**Information provided**:
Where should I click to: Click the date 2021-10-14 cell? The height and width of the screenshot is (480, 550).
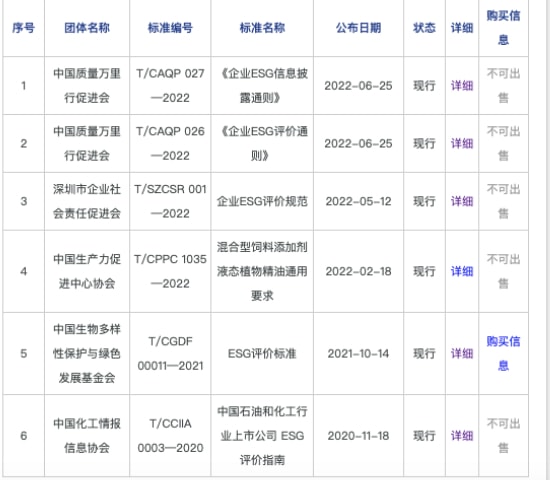pyautogui.click(x=358, y=354)
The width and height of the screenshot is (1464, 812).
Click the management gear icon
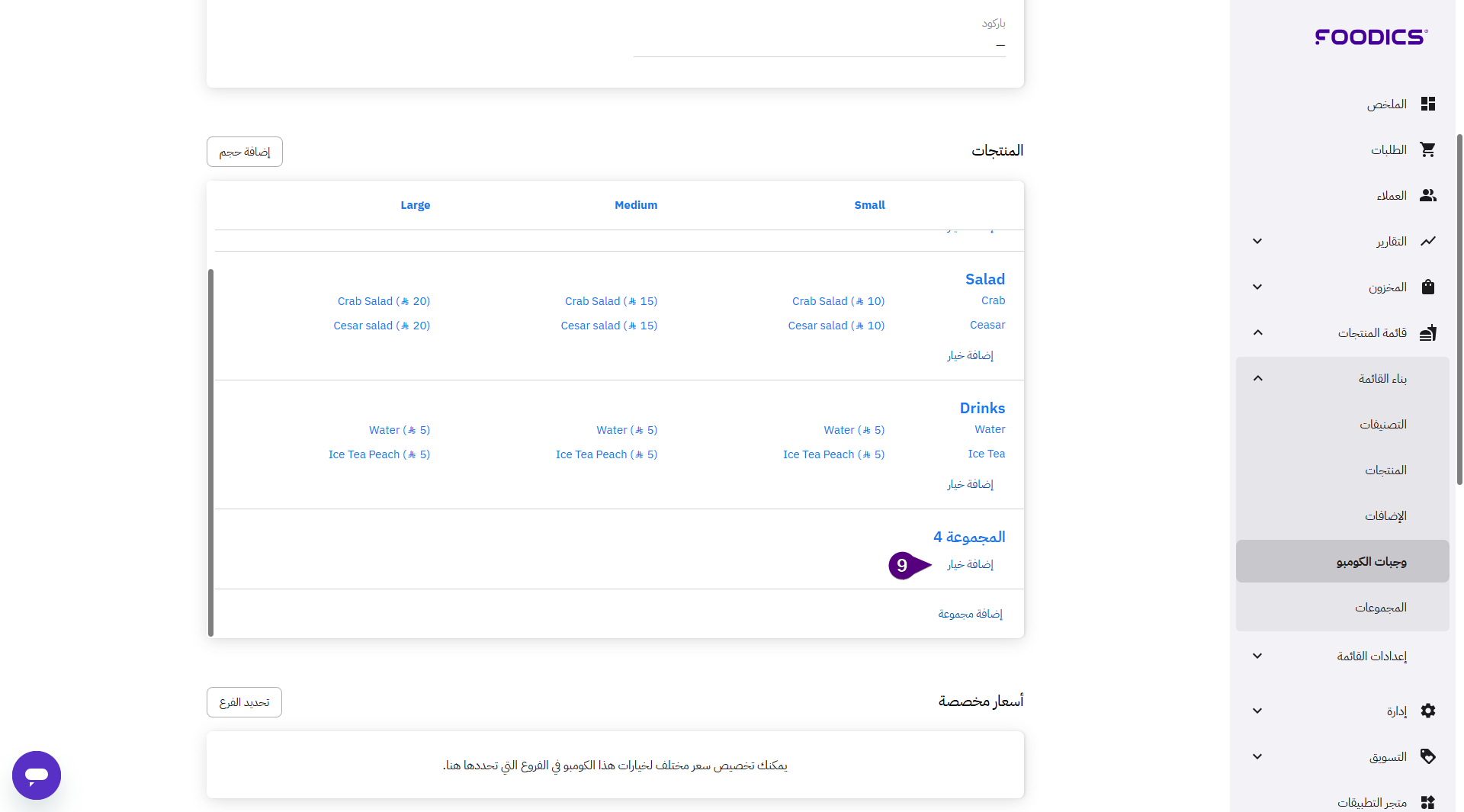[x=1427, y=711]
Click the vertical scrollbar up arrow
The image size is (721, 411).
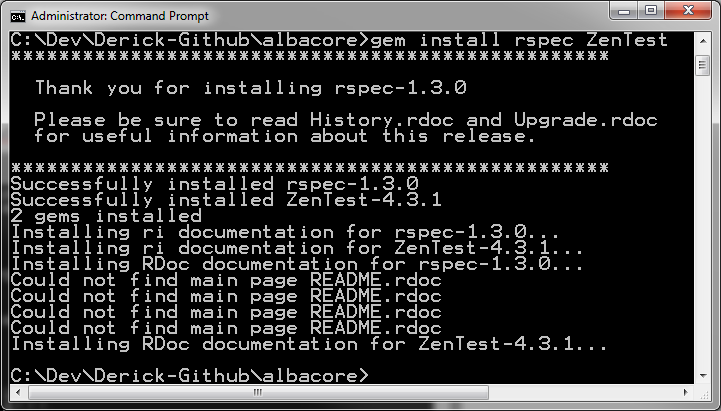[703, 41]
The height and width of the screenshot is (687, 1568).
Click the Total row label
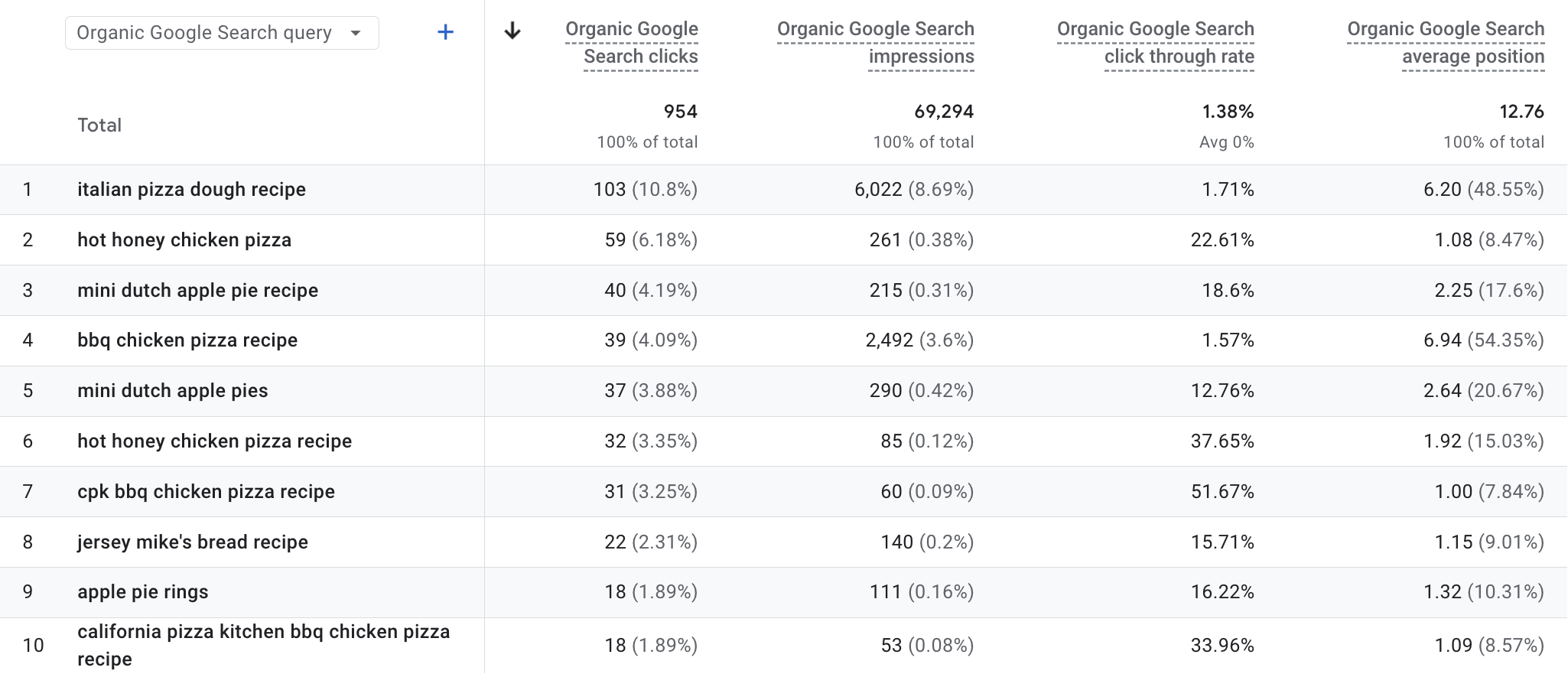99,125
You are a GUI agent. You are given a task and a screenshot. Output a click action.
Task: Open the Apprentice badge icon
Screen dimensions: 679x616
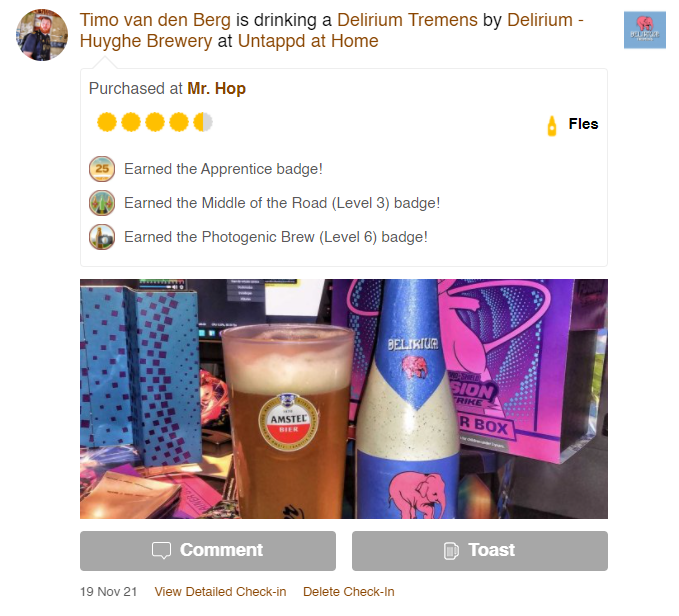point(102,169)
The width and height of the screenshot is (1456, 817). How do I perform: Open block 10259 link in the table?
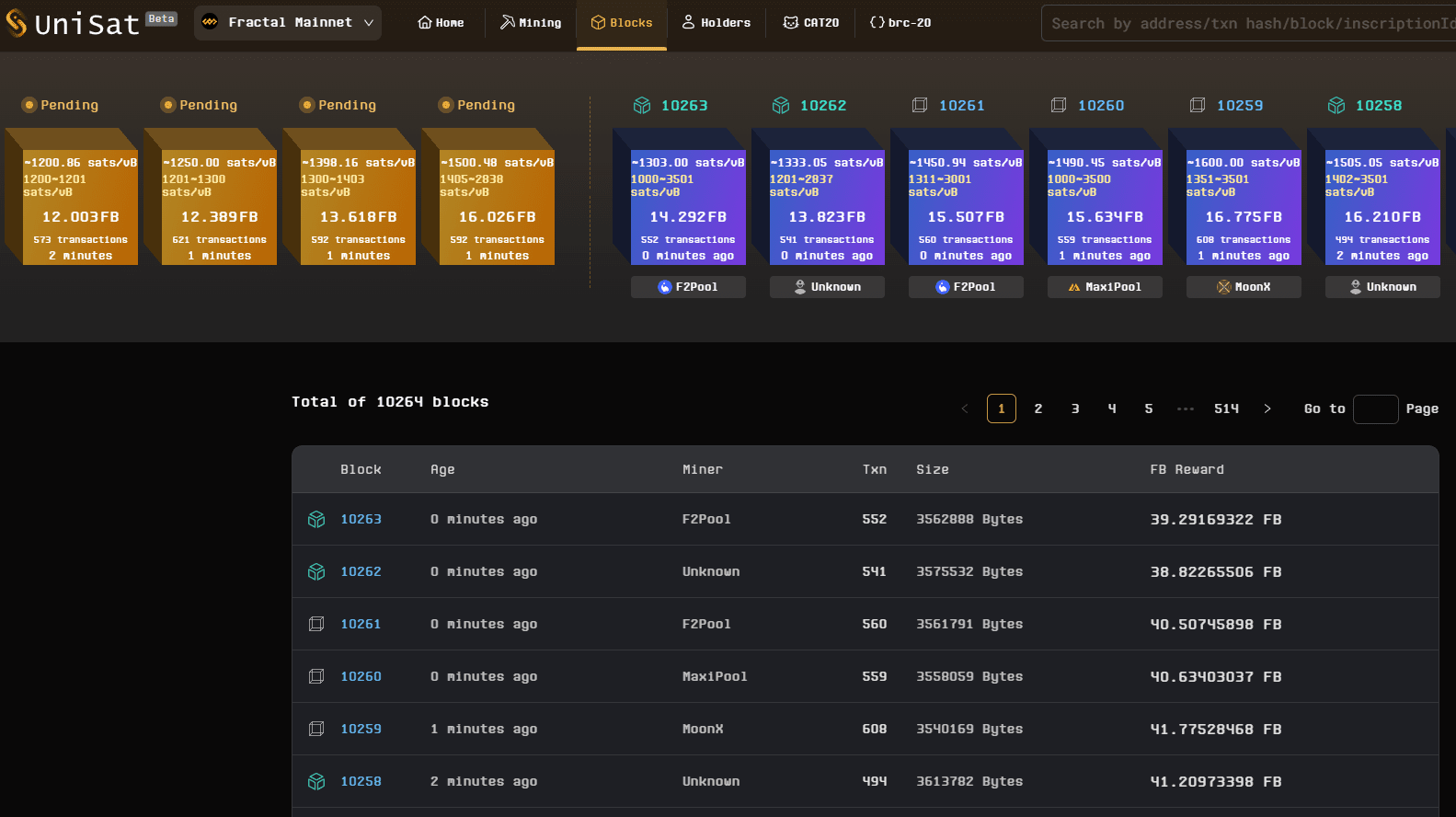point(361,729)
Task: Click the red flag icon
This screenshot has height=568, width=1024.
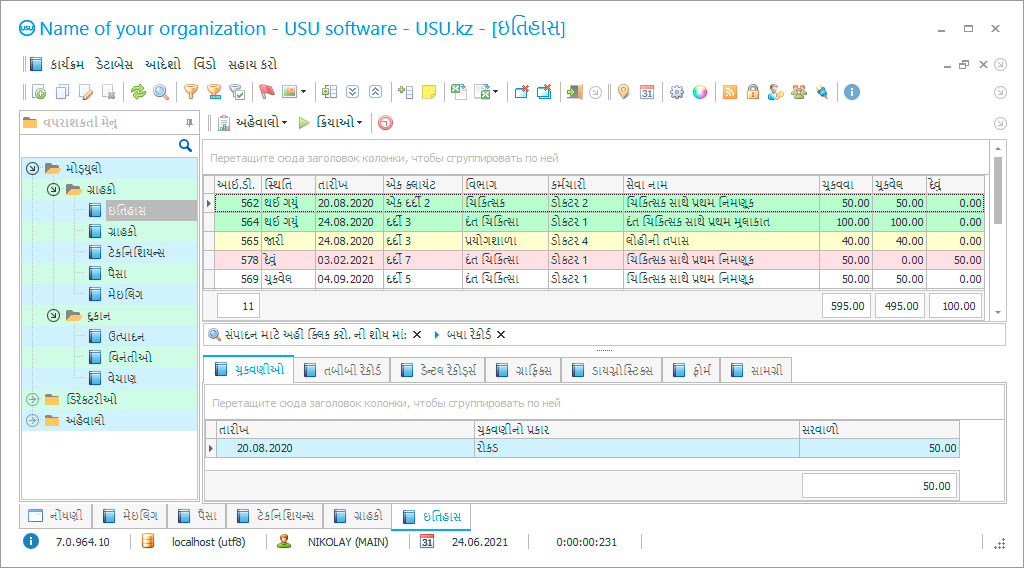Action: 266,92
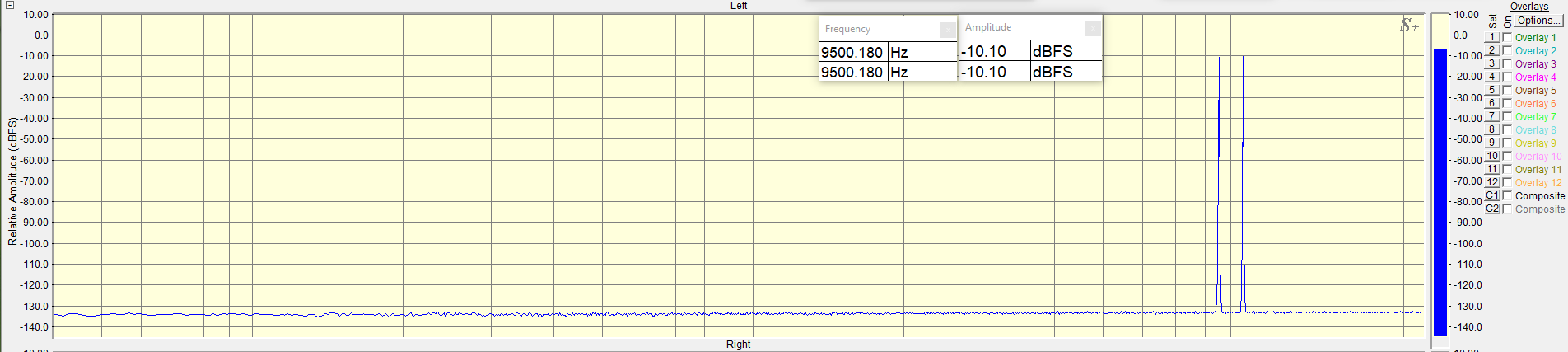Click the first frequency value 9500.180

coord(852,52)
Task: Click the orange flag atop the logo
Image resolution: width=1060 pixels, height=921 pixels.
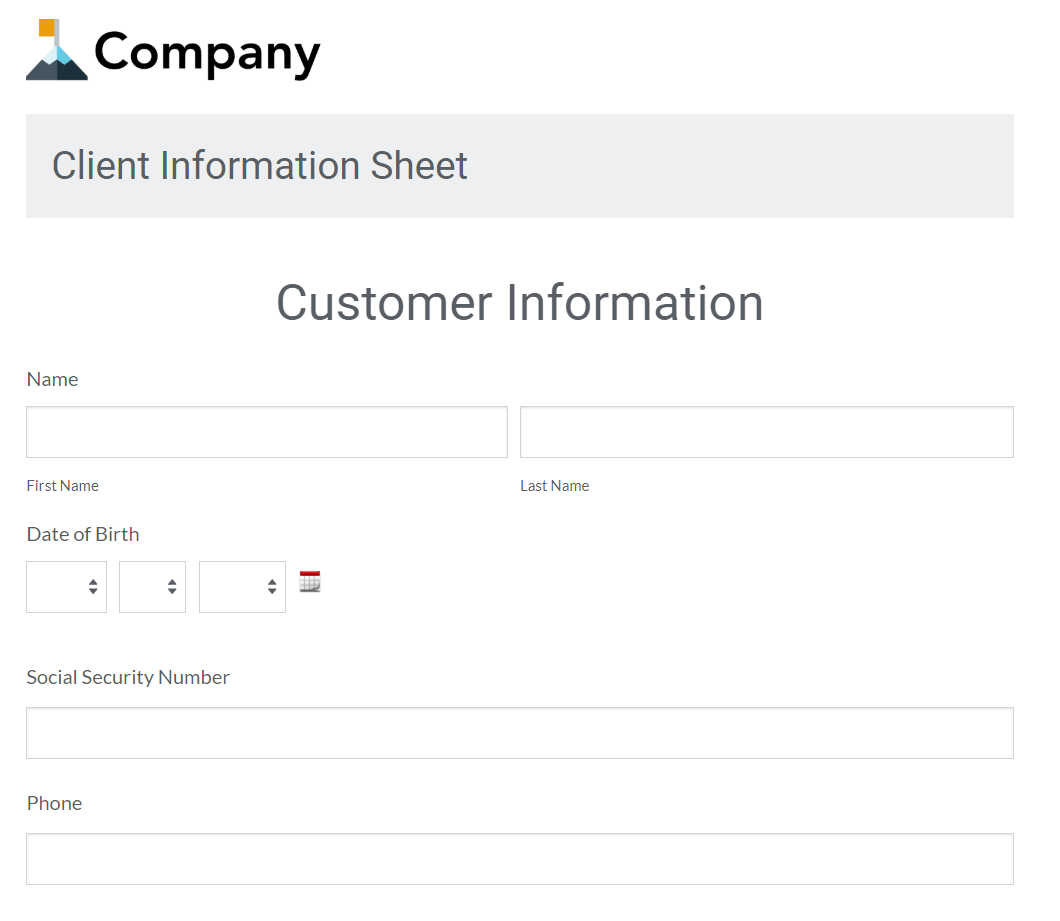Action: [46, 27]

**Aim of the task**:
Although the records above contain pictures, the copy should not; retype exactly the lines from the one containing "The width and height of the screenshot is (1464, 812)." through the one containing "Task: Click the red flag icon".

**Task solution**:
The width and height of the screenshot is (1464, 812).
Click the management gear icon
[x=1427, y=711]
Click the vertical scrollbar up arrow
The image size is (721, 411).
[703, 41]
The height and width of the screenshot is (687, 1568).
Click the Total row label
99,125
You are a GUI agent. You are given a task and a screenshot. Output a click action.
Task: Open the Apprentice badge icon
Screen dimensions: 679x616
point(102,169)
The width and height of the screenshot is (1456, 817). How do I perform: Open block 10259 link in the table?
point(361,729)
Task: Click the red flag icon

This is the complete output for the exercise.